Chapter 10: HTTP, APIs, and WebSockets


The Application Layer in Practice

Most network communication today happens over HTTP — the protocol that powers the web, REST APIs, microservices, and increasingly, machine-to-machine communication. WebSockets extend HTTP to provide full-duplex, persistent connections for real-time applications.

This chapter covers HTTP from the programmer’s perspective: making requests, building APIs, and implementing real-time communication with WebSockets.


HTTP Fundamentals

Request and Response

HTTP follows a request-response model:

Client → Server:
  GET /api/users HTTP/1.1
  Host: api.example.com
  Accept: application/json
  Authorization: Bearer token123

Server → Client:
  HTTP/1.1 200 OK
  Content-Type: application/json
  Content-Length: 42

  [{"id": 1, "name": "Alice"}]

HTTP Methods

Method Purpose Idempotent Safe
GET Retrieve a resource Yes Yes
POST Create a resource No No
PUT Replace a resource entirely Yes No
PATCH Partially update a resource No No
DELETE Remove a resource Yes No
HEAD Like GET but response has no body Yes Yes
OPTIONS Describe communication options Yes Yes

Status Codes

Range Category Common Codes
1xx Informational 100 Continue, 101 Switching Protocols
2xx Success 200 OK, 201 Created, 204 No Content
3xx Redirection 301 Moved, 302 Found, 304 Not Modified
4xx Client Error 400 Bad Request, 401 Unauthorized, 403 Forbidden, 404 Not Found
5xx Server Error 500 Internal Error, 502 Bad Gateway, 503 Service Unavailable

HTTP Clients with requests

The requests library is Python’s standard for synchronous HTTP:

import requests

# GET request
response = requests.get("https://httpbin.org/get")
print(response.status_code)  # 200
print(response.json())       # Parsed JSON

# POST with JSON body
data = {"name": "Alice", "email": "alice@example.com"}
response = requests.post("https://httpbin.org/post", json=data)
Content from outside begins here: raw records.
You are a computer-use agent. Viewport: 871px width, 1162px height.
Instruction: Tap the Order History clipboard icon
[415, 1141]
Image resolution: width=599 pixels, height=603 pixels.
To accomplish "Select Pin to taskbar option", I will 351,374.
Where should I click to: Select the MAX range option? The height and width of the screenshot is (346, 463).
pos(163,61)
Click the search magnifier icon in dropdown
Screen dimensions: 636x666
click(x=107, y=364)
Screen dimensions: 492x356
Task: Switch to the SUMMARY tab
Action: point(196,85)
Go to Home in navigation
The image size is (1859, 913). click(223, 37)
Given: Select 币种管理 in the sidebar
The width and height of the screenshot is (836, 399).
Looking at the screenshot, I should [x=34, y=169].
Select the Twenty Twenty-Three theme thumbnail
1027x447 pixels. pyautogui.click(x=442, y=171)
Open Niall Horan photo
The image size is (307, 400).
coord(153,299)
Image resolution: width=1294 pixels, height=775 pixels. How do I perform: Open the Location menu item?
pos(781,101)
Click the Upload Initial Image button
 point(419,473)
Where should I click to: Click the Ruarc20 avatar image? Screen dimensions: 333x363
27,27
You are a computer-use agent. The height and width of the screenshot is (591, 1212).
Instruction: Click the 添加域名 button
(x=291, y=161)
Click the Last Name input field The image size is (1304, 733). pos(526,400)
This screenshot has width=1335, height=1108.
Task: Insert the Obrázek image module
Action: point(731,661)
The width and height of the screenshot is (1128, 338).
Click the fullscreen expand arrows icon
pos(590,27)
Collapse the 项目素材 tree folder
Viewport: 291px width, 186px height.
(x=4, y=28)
# Custom headers and authentication
response = requests.get(
    "https://api.example.com/data",
    headers={"Accept": "application/json"},
    auth=("username", "password"),
    timeout=10,
)

Session Management

Use a Session to persist settings across requests (connection pooling, cookies, headers):

import requests

session = requests.Session()
session.headers.update({"Authorization": "Bearer token123"})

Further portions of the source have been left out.